- 6
Leaf from a Choirbook in Beneventan minuscule, in Latin, decorated manuscript on vellum [southern Italy (most probably Montecassino), eleventh century, or perhaps c.1100]
Estimate
4,000 - 6,000 GBP
bidding is closed
Description
- Vellum
single leaf, 302mm. by 192mm., with 12 lines of small and precise Beneventan minuscule in black ink with neumes arranged around a single red clef-line, red rubric identifying feast of St. Sebastian at foot of leaf, small initials partly infilled in red, remains of a large floral initial coloured in red, later medieval folio number "xxvij" in ornate penstrokes at head, recovered from a binding and hence with stains, tears and small holes, substantially rubbed and stained on verso with later scribbles
Catalogue Note
Beneventan script survived the Carolingian reforms and continued to be written at the Abbey of Montecassino (founded by St. Benedict of Nursia c.529) and its subsidiaries from the eighth to the sixteenth century, as a form of paleographical ‘living fossil’. It evolved from Roman cursive models, drawing on that for its cacophony of ligatures and connecting strokes, but also developed a distinctive angularity and broken appearance which is all its own.
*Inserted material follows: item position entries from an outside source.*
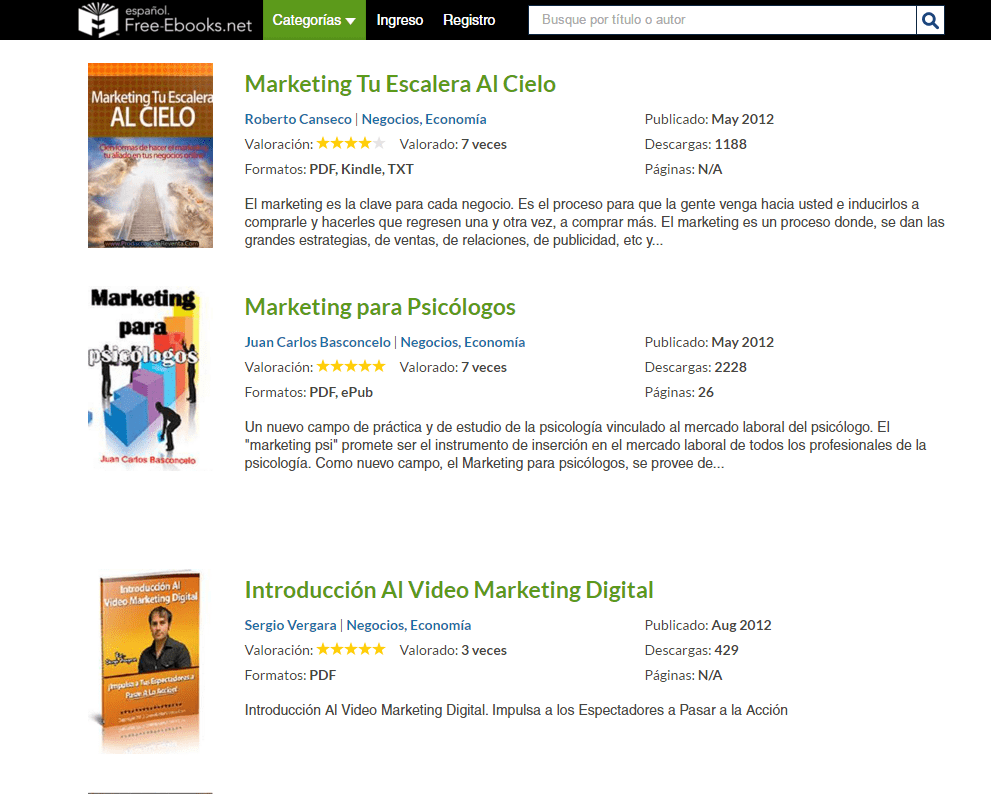Open Negocios, Economía category beside Sergio Vergara

[x=409, y=625]
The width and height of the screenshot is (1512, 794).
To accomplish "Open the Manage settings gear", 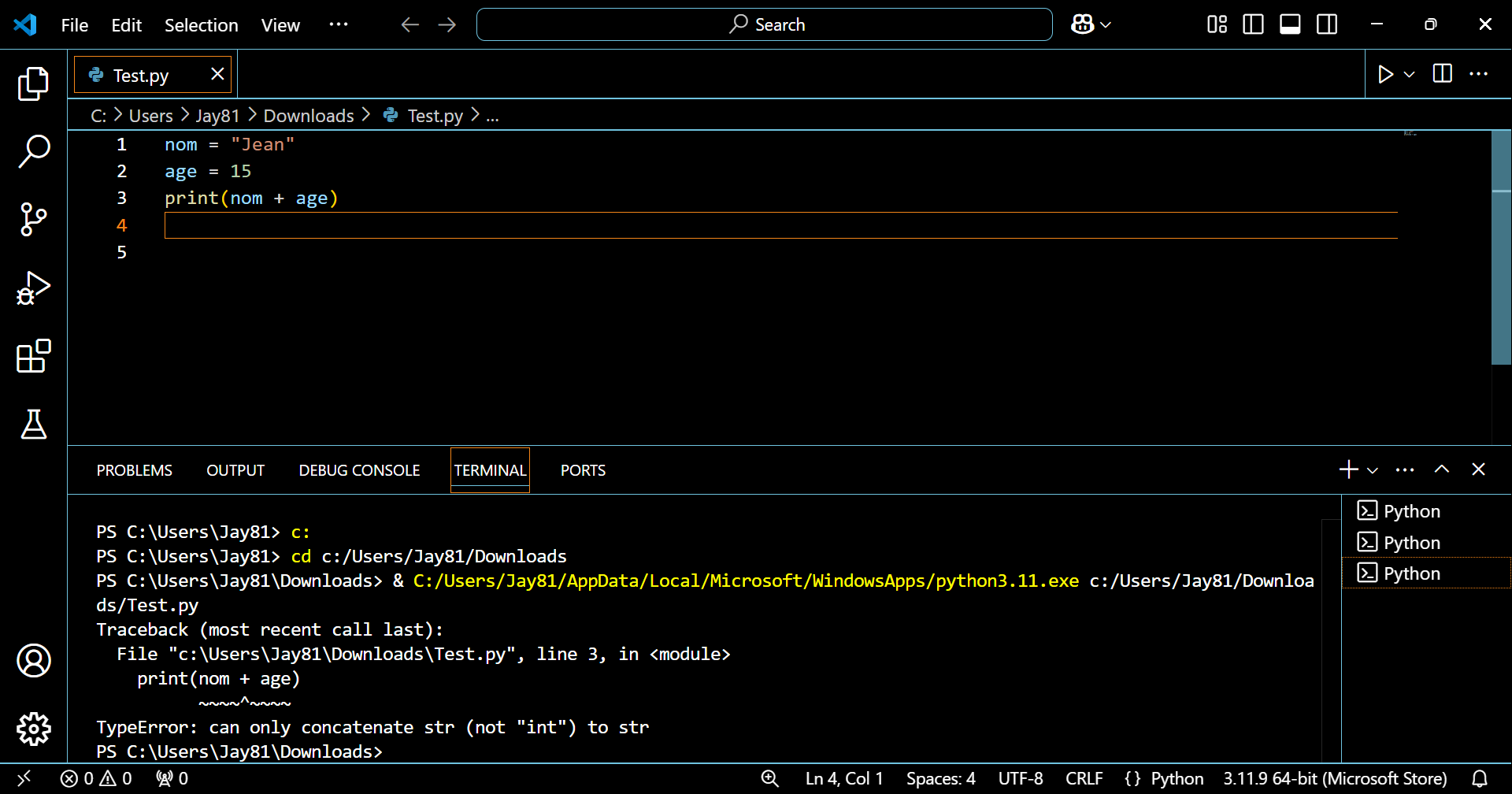I will tap(33, 729).
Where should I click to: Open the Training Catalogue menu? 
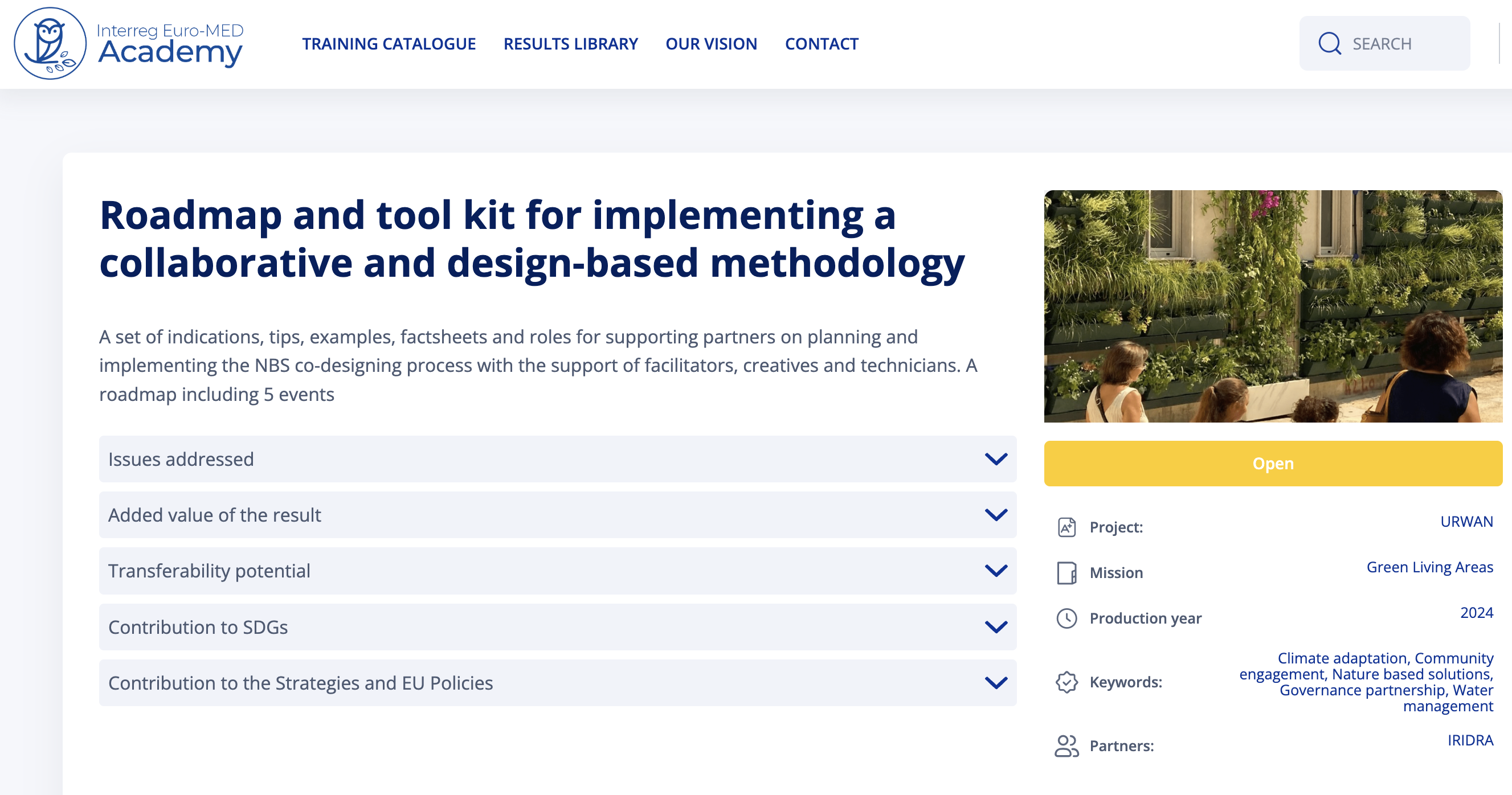coord(389,44)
This is a notably early example, close in script to that of an eleventh-century fragment of a Gradual sold by Quaritch, Bookhands of the Middle Ages, IV, 1990, no.4 (now Schøyen MS.66), and with a floral cross bar on the remnant of initial here similar to that of no.8 there (illustrated opposite introduction; and now Schøyen MS.63). Examples of this script on the market are rarely as early as the present one.